**What to work on:** Keeping each word and mark in place, write out the full listing once more.

..............................

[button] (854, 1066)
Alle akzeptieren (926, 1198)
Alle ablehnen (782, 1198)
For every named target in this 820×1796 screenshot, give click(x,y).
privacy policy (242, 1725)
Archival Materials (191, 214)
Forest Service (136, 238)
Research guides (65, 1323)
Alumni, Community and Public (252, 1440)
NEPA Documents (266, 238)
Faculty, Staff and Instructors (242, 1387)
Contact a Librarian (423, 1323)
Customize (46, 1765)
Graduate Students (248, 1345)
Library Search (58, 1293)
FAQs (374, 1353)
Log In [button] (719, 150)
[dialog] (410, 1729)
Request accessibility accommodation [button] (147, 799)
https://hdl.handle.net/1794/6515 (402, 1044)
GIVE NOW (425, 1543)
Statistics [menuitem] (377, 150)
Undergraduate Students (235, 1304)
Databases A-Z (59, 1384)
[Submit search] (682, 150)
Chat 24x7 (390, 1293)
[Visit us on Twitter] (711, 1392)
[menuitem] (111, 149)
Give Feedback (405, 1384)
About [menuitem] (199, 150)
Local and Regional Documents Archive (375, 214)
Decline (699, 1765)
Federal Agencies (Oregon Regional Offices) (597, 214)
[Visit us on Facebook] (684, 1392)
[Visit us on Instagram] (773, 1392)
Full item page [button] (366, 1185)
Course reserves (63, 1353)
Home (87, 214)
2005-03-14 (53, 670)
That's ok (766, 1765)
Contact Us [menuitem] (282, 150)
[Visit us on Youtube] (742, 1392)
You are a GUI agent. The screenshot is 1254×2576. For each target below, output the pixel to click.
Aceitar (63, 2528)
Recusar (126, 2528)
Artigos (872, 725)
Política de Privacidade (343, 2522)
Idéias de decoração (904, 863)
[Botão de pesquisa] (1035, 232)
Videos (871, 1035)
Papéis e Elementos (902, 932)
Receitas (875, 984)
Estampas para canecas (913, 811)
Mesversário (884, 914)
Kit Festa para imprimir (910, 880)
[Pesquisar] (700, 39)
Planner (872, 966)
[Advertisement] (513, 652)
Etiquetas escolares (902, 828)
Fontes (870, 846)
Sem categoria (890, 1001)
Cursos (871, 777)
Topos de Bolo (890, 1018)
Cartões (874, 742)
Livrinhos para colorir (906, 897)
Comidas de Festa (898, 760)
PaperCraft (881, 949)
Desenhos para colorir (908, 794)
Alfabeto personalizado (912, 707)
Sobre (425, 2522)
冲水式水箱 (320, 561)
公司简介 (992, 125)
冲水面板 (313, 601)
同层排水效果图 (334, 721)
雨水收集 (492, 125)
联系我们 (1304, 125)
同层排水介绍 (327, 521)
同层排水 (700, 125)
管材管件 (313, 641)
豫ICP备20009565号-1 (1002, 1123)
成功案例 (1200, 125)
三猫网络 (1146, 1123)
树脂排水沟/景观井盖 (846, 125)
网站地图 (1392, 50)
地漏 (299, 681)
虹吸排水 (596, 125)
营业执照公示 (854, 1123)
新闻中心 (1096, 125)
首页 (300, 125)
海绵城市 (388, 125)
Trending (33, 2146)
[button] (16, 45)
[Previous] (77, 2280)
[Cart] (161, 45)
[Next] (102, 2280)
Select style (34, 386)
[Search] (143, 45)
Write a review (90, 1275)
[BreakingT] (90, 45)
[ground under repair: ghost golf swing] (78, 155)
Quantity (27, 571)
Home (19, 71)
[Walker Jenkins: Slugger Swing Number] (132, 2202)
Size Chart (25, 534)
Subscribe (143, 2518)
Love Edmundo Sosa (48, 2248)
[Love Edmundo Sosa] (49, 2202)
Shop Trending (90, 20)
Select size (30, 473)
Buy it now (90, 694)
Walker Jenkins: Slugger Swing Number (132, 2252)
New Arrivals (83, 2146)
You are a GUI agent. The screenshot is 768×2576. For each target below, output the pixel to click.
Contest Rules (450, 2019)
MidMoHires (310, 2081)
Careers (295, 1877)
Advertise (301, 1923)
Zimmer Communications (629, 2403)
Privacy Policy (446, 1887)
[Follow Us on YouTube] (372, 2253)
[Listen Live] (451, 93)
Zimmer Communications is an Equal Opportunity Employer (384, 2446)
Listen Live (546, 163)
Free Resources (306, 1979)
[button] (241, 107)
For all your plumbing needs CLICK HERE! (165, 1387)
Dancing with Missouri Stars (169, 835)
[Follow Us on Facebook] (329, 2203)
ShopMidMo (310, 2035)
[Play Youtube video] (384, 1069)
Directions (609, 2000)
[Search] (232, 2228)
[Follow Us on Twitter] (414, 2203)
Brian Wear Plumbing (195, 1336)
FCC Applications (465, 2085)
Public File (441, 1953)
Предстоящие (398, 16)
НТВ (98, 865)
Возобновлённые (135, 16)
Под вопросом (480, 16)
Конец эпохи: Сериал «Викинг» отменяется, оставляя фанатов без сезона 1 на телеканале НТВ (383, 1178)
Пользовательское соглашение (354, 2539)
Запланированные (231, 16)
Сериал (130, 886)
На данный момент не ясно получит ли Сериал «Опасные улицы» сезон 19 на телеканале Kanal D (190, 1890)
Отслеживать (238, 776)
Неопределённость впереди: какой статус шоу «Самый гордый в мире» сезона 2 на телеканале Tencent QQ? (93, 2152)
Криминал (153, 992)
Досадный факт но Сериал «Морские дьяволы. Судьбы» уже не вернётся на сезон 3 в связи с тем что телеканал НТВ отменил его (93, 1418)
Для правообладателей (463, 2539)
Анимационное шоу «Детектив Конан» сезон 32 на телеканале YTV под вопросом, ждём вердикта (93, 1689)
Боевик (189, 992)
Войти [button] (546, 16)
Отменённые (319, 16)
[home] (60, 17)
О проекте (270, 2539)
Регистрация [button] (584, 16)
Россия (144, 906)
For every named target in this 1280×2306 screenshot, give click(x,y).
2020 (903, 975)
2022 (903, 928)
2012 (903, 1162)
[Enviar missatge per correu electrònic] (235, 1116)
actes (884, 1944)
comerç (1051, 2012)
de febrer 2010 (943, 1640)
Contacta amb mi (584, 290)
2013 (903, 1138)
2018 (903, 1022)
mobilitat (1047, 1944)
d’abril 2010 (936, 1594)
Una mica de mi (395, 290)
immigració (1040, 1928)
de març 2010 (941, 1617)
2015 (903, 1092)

..............................

**Solution to this exercise:**
[button] (854, 1066)
Alle akzeptieren (926, 1198)
Alle ablehnen (782, 1198)
For every named target in this 820×1796 screenshot, give click(x,y).
privacy policy (242, 1725)
Archival Materials (191, 214)
Forest Service (136, 238)
Research guides (65, 1323)
Alumni, Community and Public (252, 1440)
NEPA Documents (266, 238)
Faculty, Staff and Instructors (242, 1387)
Contact a Librarian (423, 1323)
Customize (46, 1765)
Graduate Students (248, 1345)
Library Search (58, 1293)
FAQs (374, 1353)
Log In [button] (719, 150)
[dialog] (410, 1729)
Request accessibility accommodation [button] (147, 799)
https://hdl.handle.net/1794/6515 (402, 1044)
GIVE NOW (425, 1543)
Statistics [menuitem] (377, 150)
Undergraduate Students (235, 1304)
Databases A-Z (59, 1384)
[Submit search] (682, 150)
Chat 24x7 (390, 1293)
[Visit us on Twitter] (711, 1392)
[menuitem] (111, 149)
Give Feedback (405, 1384)
About [menuitem] (199, 150)
Local and Regional Documents Archive (375, 214)
Decline (699, 1765)
Federal Agencies (Oregon Regional Offices) (597, 214)
[Visit us on Facebook] (684, 1392)
[Visit us on Instagram] (773, 1392)
Full item page [button] (366, 1185)
Course reserves (63, 1353)
Home (87, 214)
2005-03-14 (53, 670)
That's ok (766, 1765)
Contact Us [menuitem] (282, 150)
[Visit us on Youtube] (742, 1392)
You are a GUI agent. The screenshot is 1254×2576. For each target below, output the pixel to click.
Aceitar (63, 2528)
Recusar (126, 2528)
Artigos (872, 725)
Política de Privacidade (343, 2522)
Idéias de decoração (904, 863)
[Botão de pesquisa] (1035, 232)
Videos (871, 1035)
Papéis e Elementos (902, 932)
Receitas (875, 984)
Estampas para canecas (913, 811)
Mesversário (884, 914)
Kit Festa para imprimir (910, 880)
[Pesquisar] (700, 39)
Planner (872, 966)
[Advertisement] (513, 652)
Etiquetas escolares (902, 828)
Fontes (870, 846)
Sem categoria (890, 1001)
Cursos (871, 777)
Topos de Bolo (890, 1018)
Cartões (874, 742)
Livrinhos para colorir (906, 897)
Comidas de Festa (898, 760)
PaperCraft (881, 949)
Desenhos para colorir (908, 794)
Alfabeto personalizado (912, 707)
Sobre (425, 2522)
冲水式水箱 (320, 561)
公司简介 (992, 125)
冲水面板 (313, 601)
同层排水效果图 (334, 721)
雨水收集 (492, 125)
联系我们 (1304, 125)
同层排水介绍 (327, 521)
同层排水 (700, 125)
管材管件 (313, 641)
豫ICP备20009565号-1 (1002, 1123)
成功案例 (1200, 125)
三猫网络 (1146, 1123)
树脂排水沟/景观井盖 (846, 125)
网站地图 (1392, 50)
地漏 (299, 681)
虹吸排水 (596, 125)
营业执照公示 (854, 1123)
新闻中心 (1096, 125)
首页 (300, 125)
海绵城市 (388, 125)
Trending (33, 2146)
[button] (16, 45)
[Previous] (77, 2280)
[Cart] (161, 45)
[Next] (102, 2280)
Select style (34, 386)
[Search] (143, 45)
Write a review (90, 1275)
[BreakingT] (90, 45)
[ground under repair: ghost golf swing] (78, 155)
Quantity (27, 571)
Home (19, 71)
[Walker Jenkins: Slugger Swing Number] (132, 2202)
Size Chart (25, 534)
Subscribe (143, 2518)
Love Edmundo Sosa (48, 2248)
[Love Edmundo Sosa] (49, 2202)
Shop Trending (90, 20)
Select size (30, 473)
Buy it now (90, 694)
Walker Jenkins: Slugger Swing Number (132, 2252)
New Arrivals (83, 2146)
You are a GUI agent. The screenshot is 768×2576. For each target below, output the pixel to click.
Contest Rules (450, 2019)
MidMoHires (310, 2081)
Careers (295, 1877)
Advertise (301, 1923)
Zimmer Communications (629, 2403)
Privacy Policy (446, 1887)
[Follow Us on YouTube] (372, 2253)
[Listen Live] (451, 93)
Zimmer Communications is an Equal Opportunity Employer (384, 2446)
Listen Live (546, 163)
Free Resources (306, 1979)
[button] (241, 107)
For all your plumbing needs CLICK HERE! (165, 1387)
Dancing with Missouri Stars (169, 835)
[Follow Us on Facebook] (329, 2203)
ShopMidMo (310, 2035)
[Play Youtube video] (384, 1069)
Directions (609, 2000)
[Search] (232, 2228)
[Follow Us on Twitter] (414, 2203)
Brian Wear Plumbing (195, 1336)
FCC Applications (465, 2085)
Public File (441, 1953)
Предстоящие (398, 16)
НТВ (98, 865)
Возобновлённые (135, 16)
Под вопросом (480, 16)
Конец эпохи: Сериал «Викинг» отменяется, оставляя фанатов без сезона 1 на телеканале НТВ (383, 1178)
Пользовательское соглашение (354, 2539)
Запланированные (231, 16)
Сериал (130, 886)
На данный момент не ясно получит ли Сериал «Опасные улицы» сезон 19 на телеканале Kanal D (190, 1890)
Отслеживать (238, 776)
Неопределённость впереди: какой статус шоу «Самый гордый в мире» сезона 2 на телеканале Tencent QQ? (93, 2152)
Криминал (153, 992)
Досадный факт но Сериал «Морские дьяволы. Судьбы» уже не вернётся на сезон 3 в связи с тем что телеканал НТВ отменил его (93, 1418)
Для правообладателей (463, 2539)
Анимационное шоу «Детектив Конан» сезон 32 на телеканале YTV под вопросом, ждём вердикта (93, 1689)
Боевик (189, 992)
Войти [button] (546, 16)
Отменённые (319, 16)
[home] (60, 17)
О проекте (270, 2539)
Регистрация [button] (584, 16)
Россия (144, 906)
For every named target in this 1280×2306 screenshot, give click(x,y).
2020 (903, 975)
2022 (903, 928)
2012 (903, 1162)
[Enviar missatge per correu electrònic] (235, 1116)
actes (884, 1944)
comerç (1051, 2012)
de febrer 2010 (943, 1640)
Contacta amb mi (584, 290)
2013 (903, 1138)
2018 (903, 1022)
mobilitat (1047, 1944)
d’abril 2010 (936, 1594)
Una mica de mi (395, 290)
immigració (1040, 1928)
de març 2010 (941, 1617)
2015 (903, 1092)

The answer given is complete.